Tuesday, 2 December 2014

World AIDS Day: Global Action Fund for Fungal Infections requests WHO includes Itraconazole on EML

Yesterday (Dec 1st) was World AIDS Day and the pioneering health charity GAFFI  lobbied the WHO to include Itraconazole on the Essential Medicines List (EML), this would help hundreds of thousands of AIDS and HIV positive patients worldwide.
GAFFI’s application to  the WHO, was in collaboration with the International Foundation for Dermatology and pinpointed key fungal diseases with AIDS, for which itraconazole is crucial.
Itraconazole is used for the treatment of many fungal infections and is ~70% effective for fluconazole - resistant oral thrush, and is the treatment of choice for eosinophilic folliculitis, a debilitating, itchy rash associated with HIV infection.
Also Patients with Talaromyces marneffei infection (previously called penicilliosis) and which is common in SE Asia, also respond really well to itraconazole, as do those with coccidioidomycosis and paracoccidioidomycosis in the Americas.
Numerous skin fungal infections in adults and children with HIV infection are treated with the drug, griseofulvin, which remains on the EML- but is often ineffective compared to itraconazole.
Itraconazole tablets

Dr David Denning, President of GAFFI and Professor of Infectious Disease in Global Health at The University of Manchester explained: “Every two years WHO calls for revision to the EML, and the deadline is today - World AIDS Day (December 1st). It is remarkable that such a workhorse antifungal such as itraconazole, which has been available since 1991, has not been included on the EML previously. Registered in most countries, itraconazole will provide the first effective oral antifungal for mould infections and endemic mycoses such as histoplasmosis.”

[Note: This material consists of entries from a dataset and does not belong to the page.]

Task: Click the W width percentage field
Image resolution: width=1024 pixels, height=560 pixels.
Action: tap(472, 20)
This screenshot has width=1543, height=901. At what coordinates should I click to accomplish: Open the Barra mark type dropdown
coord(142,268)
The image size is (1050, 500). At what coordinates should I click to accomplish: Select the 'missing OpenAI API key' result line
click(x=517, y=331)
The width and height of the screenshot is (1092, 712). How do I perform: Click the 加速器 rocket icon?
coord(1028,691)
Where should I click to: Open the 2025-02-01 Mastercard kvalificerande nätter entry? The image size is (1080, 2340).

Professor Rod Hay of the International Foundation for Dermatology stated: “Itraconazole is a highly effective oral antifungal for many skin, hair and nail fungal infections. These are more problematic in HIV infected people, and so the inclusion of itraconazole on the EML will benefit huge numbers of adults and children with these infections."
The availability and cost of itraconazole in most countries is shown here and demonstrates the gaps in access to antifungal treatments. Itraconazole is available and approved in most countries, but not all, notably Senegal, Algeria, Afghanistan, Barbados, and Eritrea. It is registered in Dominican Republic, Iraq, Nepal and Ukraine, but not available.